- **SHORT EXERCISE**: Reproduce the stretch of the data below from the line containing "How do I perform: Clear" through the line containing "point(229,188)", leaving the pictures out.

- **SUPPLIED DATA**:

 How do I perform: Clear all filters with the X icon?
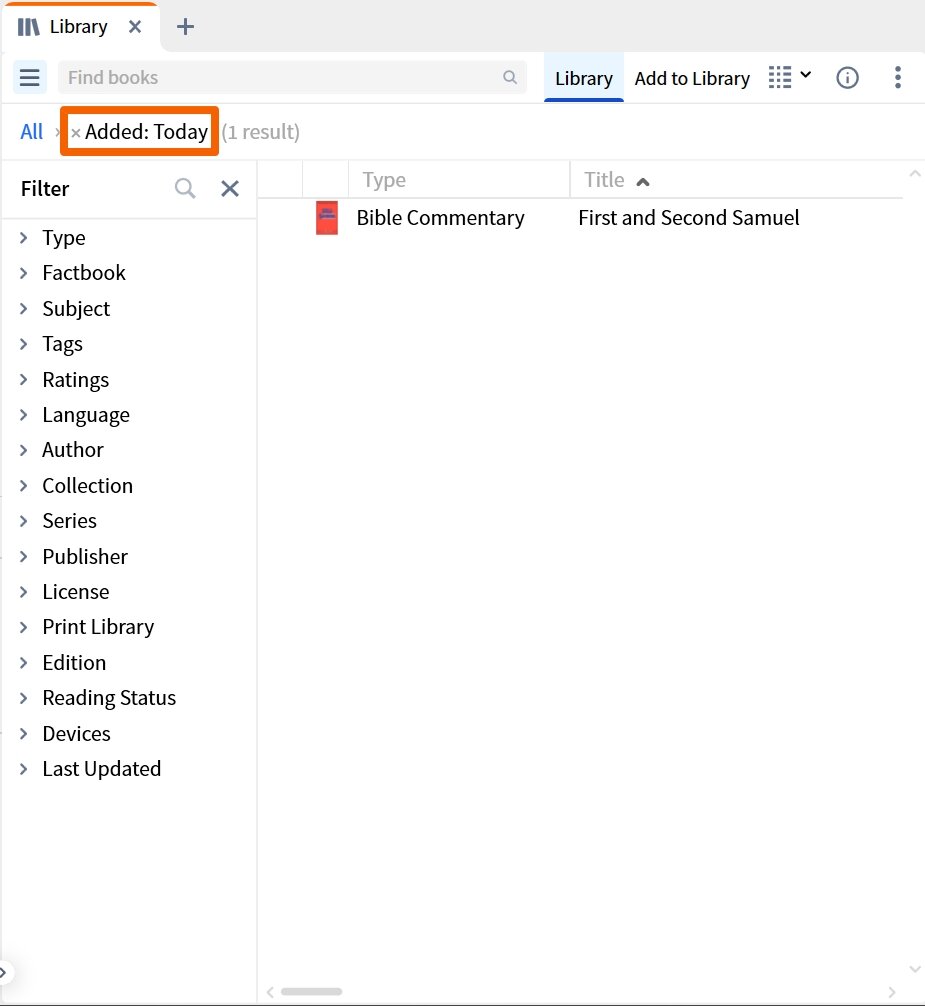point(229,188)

* * *

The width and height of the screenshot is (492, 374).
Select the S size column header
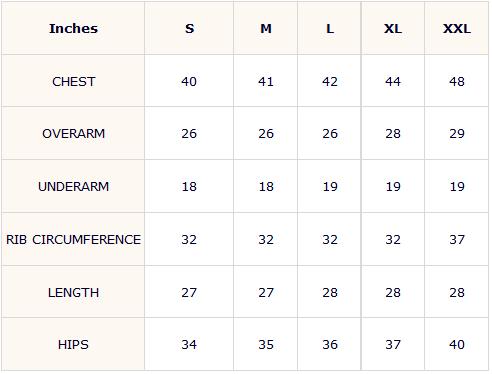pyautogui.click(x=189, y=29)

- **RESPONSE**:
 How do I perform: Clear all filters with the X icon?
point(229,188)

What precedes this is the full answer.